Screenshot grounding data
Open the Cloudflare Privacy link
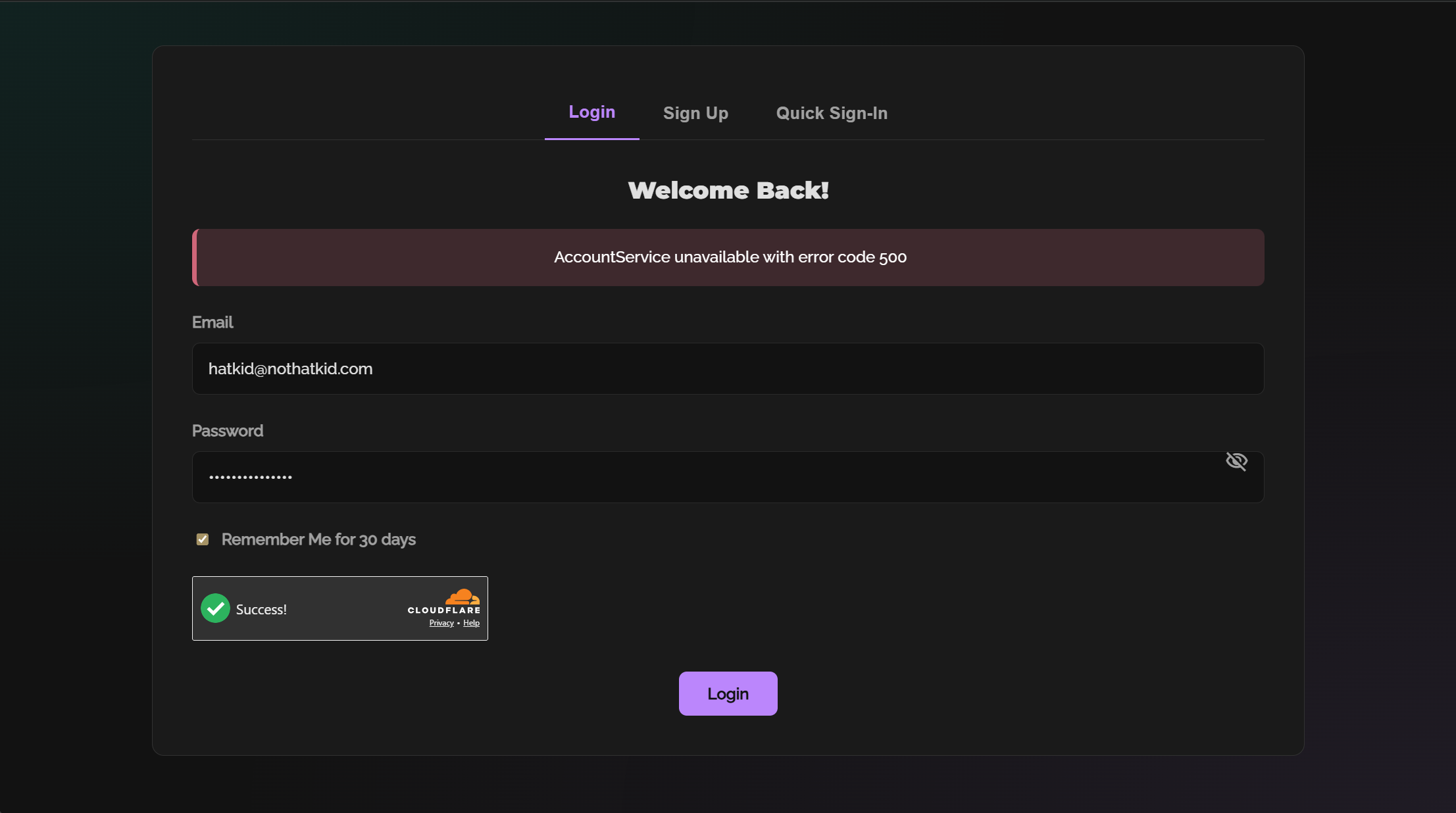pyautogui.click(x=441, y=623)
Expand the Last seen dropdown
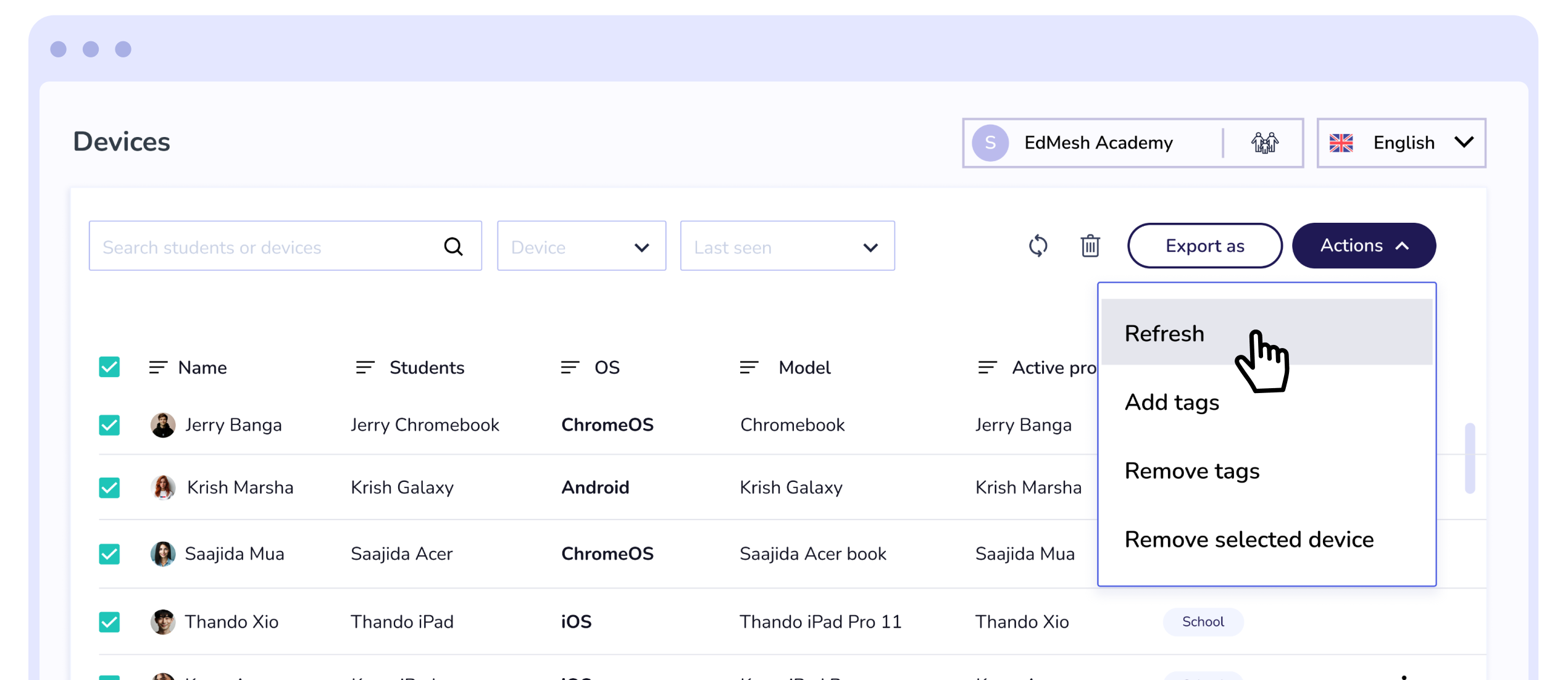 point(786,246)
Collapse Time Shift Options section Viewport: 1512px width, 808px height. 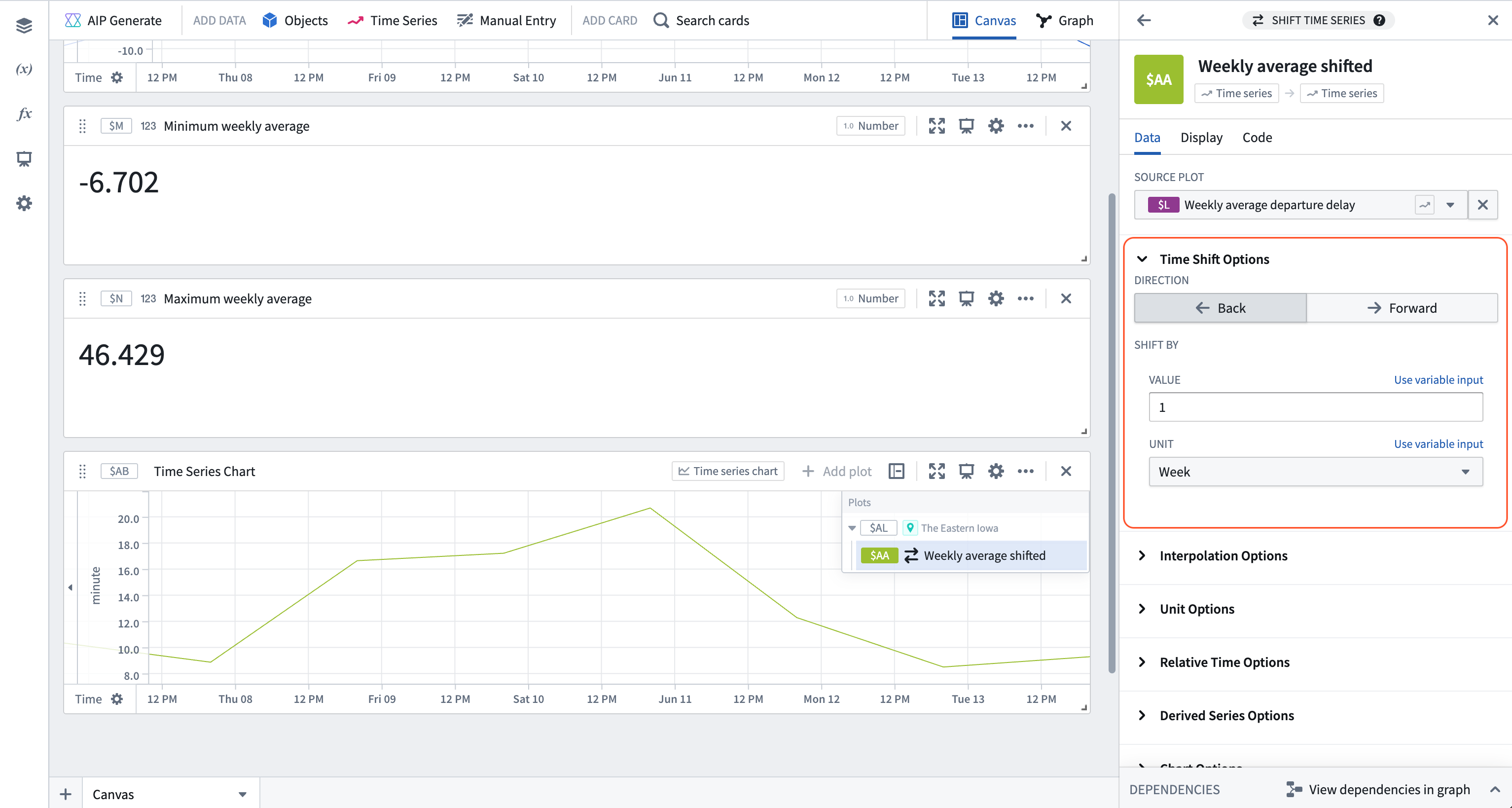pyautogui.click(x=1142, y=259)
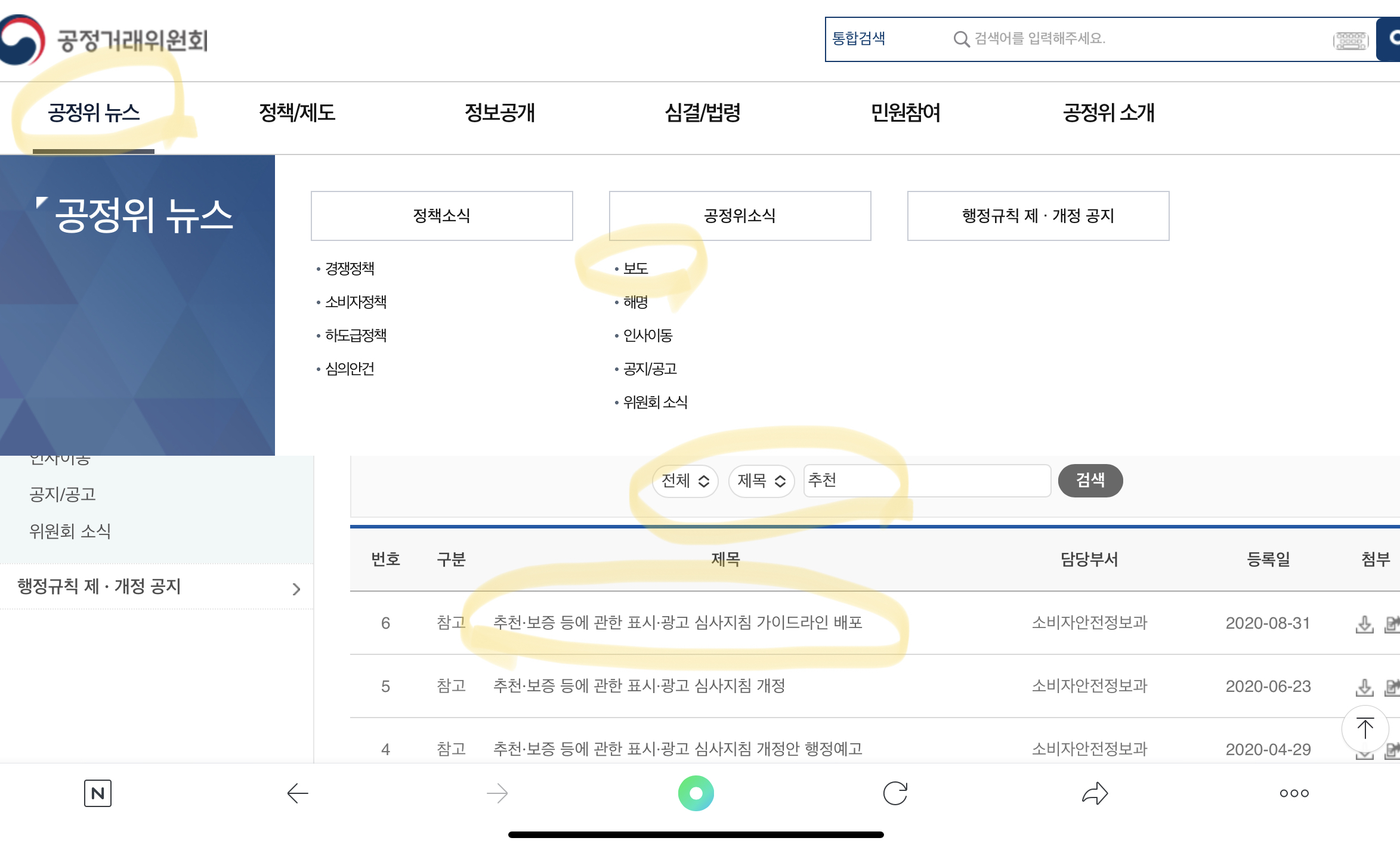Click the virtual keyboard icon in search bar
Screen dimensions: 1400x847
1350,40
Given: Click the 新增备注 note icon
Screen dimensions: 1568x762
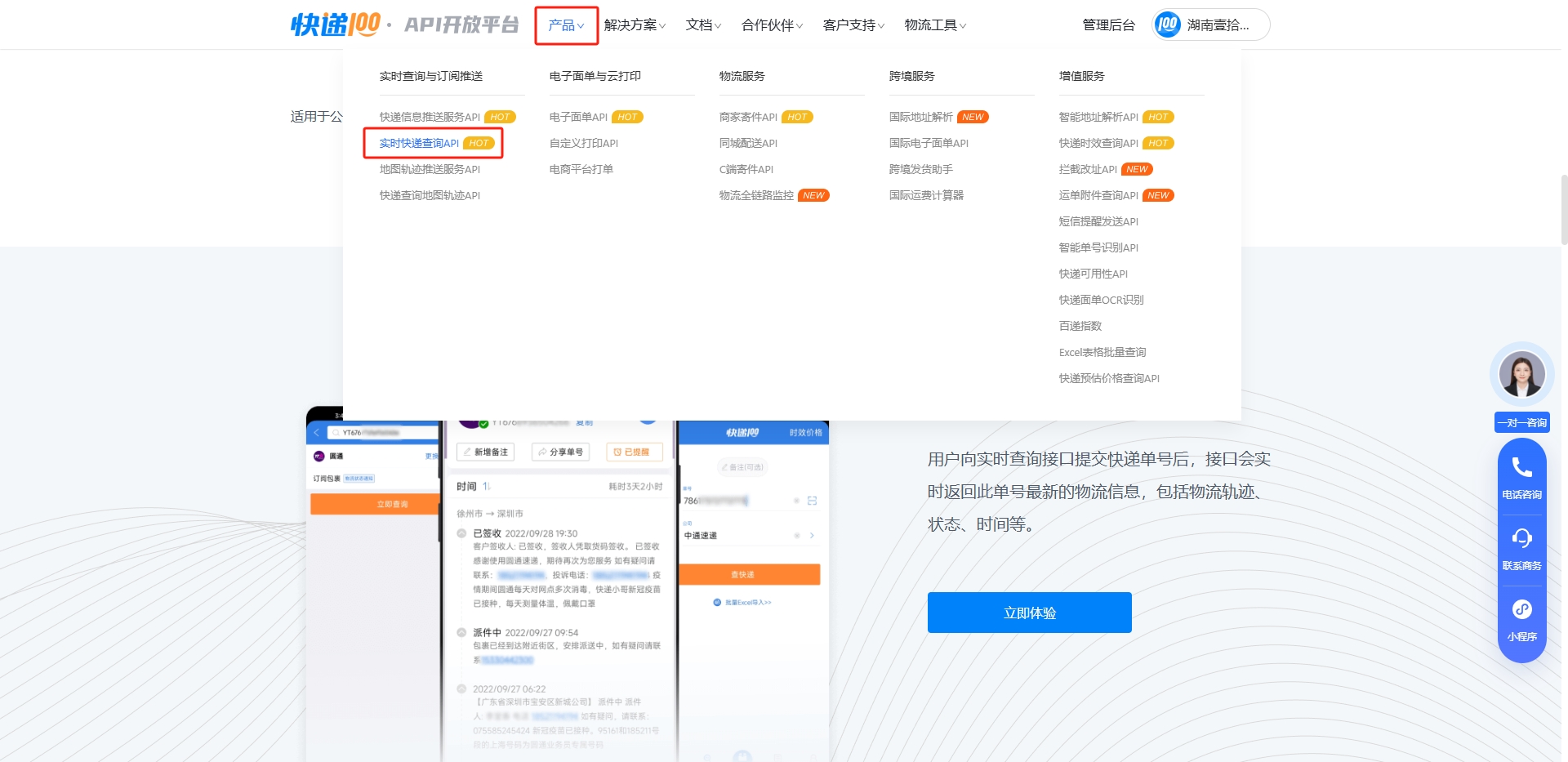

EXERCISE BRIEF
Pictures stay out of the copy. Reproduce exactly the lines from the one containing "Given: Click the 新增备注 note icon" through the last line of the records above, both included.

YOUR SOLUTION
Given: Click the 新增备注 note icon
Screen dimensions: 1568x762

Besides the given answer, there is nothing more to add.